The recruitment process was a long one, however it was well worth it and gave me an insight as to what to expect. Once I had submitted my CV and some initial assessment answers, I had to complete a telephone interview; after passing that I was asked to complete online exams in maths, English and IT. I had to pass the assessments at a certain level, in order for my application to continue. I was then contacted again, and told I would be contacted by Clyde & Co if they wanted to interview me. They did. The final selection of us were asked into one of two assessment days, and during these days we had an interview, a written task based on breach of contract, and a pitch to some of the Manchester office partners. I found this experience fantastic, as it enabled me to show my abilities and knowledge of the law I had already developed. Also, it allowed us to gain a better awareness of what would be involved in our apprenticeship – if we got the position. All the way through the application process I didn’t once feel scared, as all the recruitment team and the other employees I met were really helpful, and wanted to see us succeed. I was then contacted by one of the firm’s equity partners and was told I had the job – I was so happy!
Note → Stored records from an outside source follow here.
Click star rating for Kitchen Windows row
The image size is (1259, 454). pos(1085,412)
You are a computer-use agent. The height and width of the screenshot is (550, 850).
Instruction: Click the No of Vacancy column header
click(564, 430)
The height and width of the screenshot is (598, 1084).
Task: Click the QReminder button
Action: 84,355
Before we had signed our contracts we were invited to the Manchester office’s summer BBQ. It was here that I was able to speak to some of the trainees and remove any fear I had of entering the world of work. Also, I was able to get to know my fellow apprentices, which was only the start of some great friendships I have made in just six months. European Union Social Fund
The first three works of working at Clyde & Co were spent in ‘suit camp’. This was an excellent way for me to get to know the variety of departments at the firm, as well as getting to know people who weren’t in my team, so that now there are a lot of helpful familiar faces. Suit camp involved working with different departments in order to gain an understanding of what they did within the firm, and what their roles entailed. For me, it has helped when I have had queries in my day to day job, as I know the correct people to go to with any problems that may arise. Also, we visited the London office in order to see the actual size and reputation of the firm we were to be working for, which was really worthwhile.